═══ LISTED ENTRIES ═══

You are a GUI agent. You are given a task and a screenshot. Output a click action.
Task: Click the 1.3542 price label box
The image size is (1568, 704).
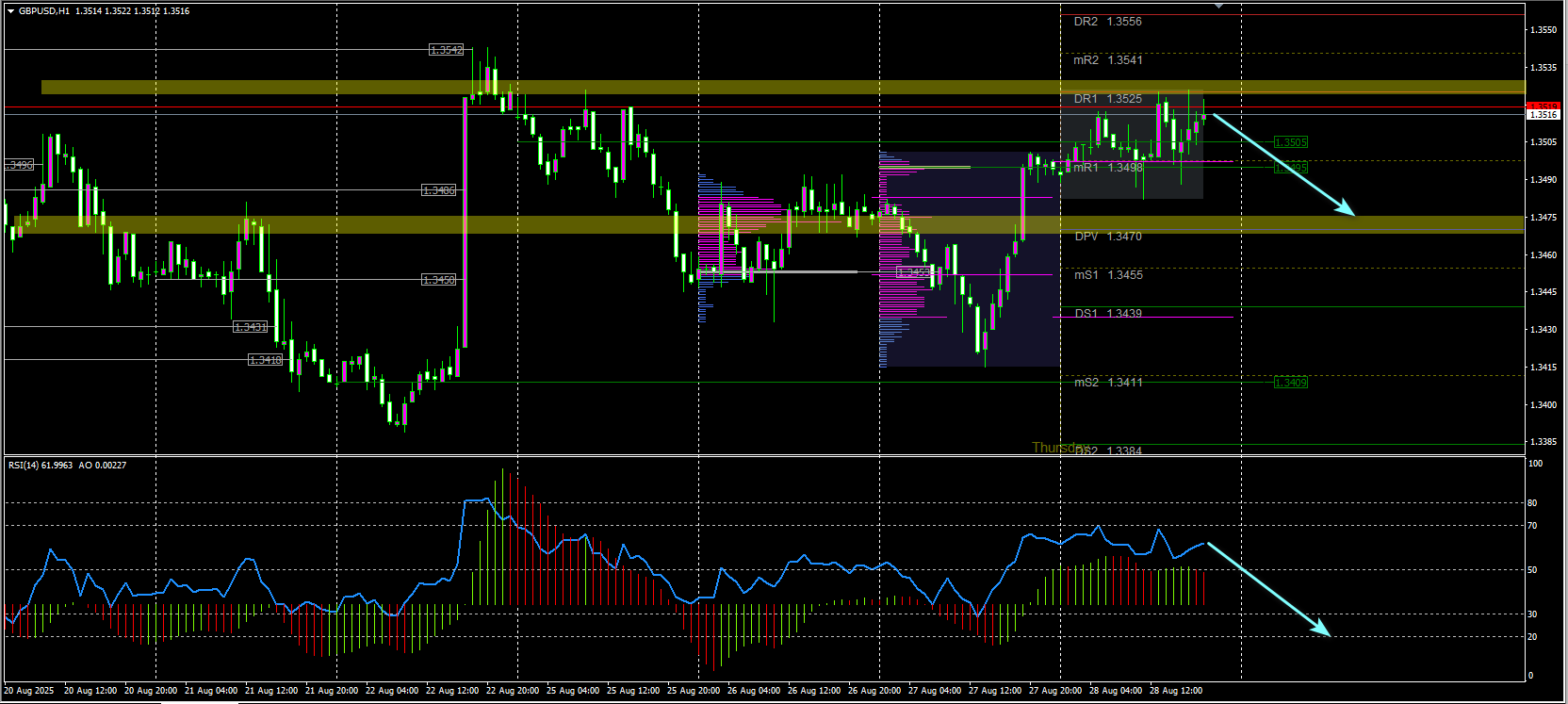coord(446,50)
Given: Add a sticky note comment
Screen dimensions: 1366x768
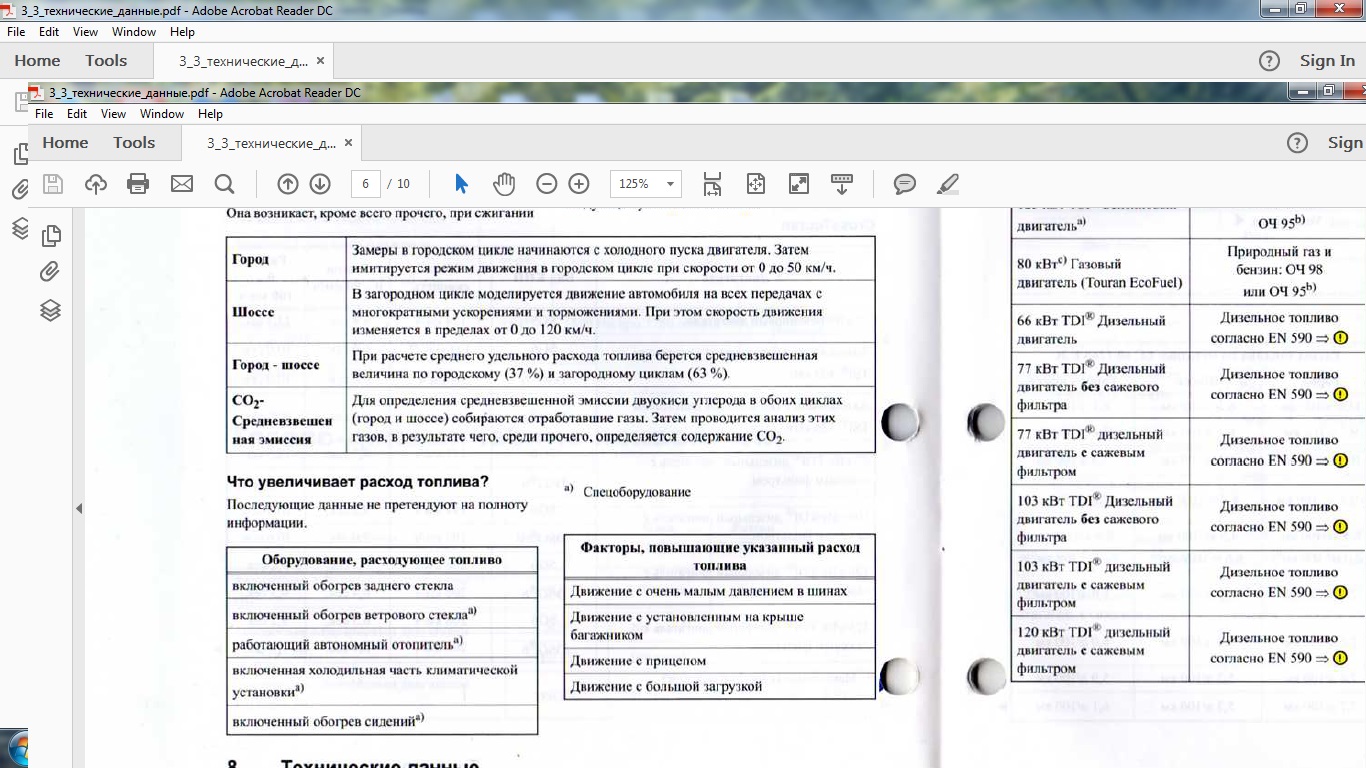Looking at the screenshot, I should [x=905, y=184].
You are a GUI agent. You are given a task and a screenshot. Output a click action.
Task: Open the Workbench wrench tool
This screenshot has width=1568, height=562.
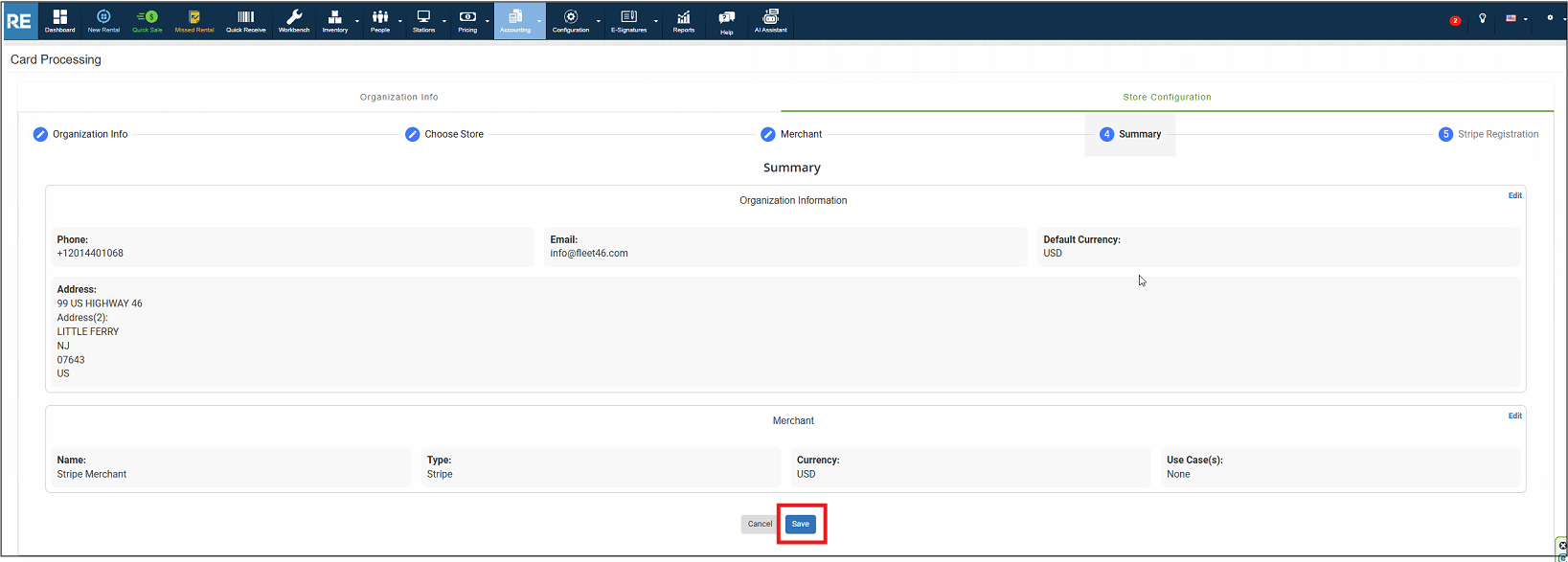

═══

### AIM OF THE EXERCISE
Pictures are to be omitted; otherwise, write out the data exactly as it appears.

### TASK SOLUTION
You are a GUI agent. You are given a task and a screenshot. Output a click action.
Task: Click the 1.3542 price label box
The image size is (1568, 704).
coord(446,50)
Given: Add a sticky note comment
Screen dimensions: 1366x768
Looking at the screenshot, I should [x=905, y=184].
You are a GUI agent. You are given a task and a screenshot. Output a click action.
Task: Open the Workbench wrench tool
This screenshot has width=1568, height=562.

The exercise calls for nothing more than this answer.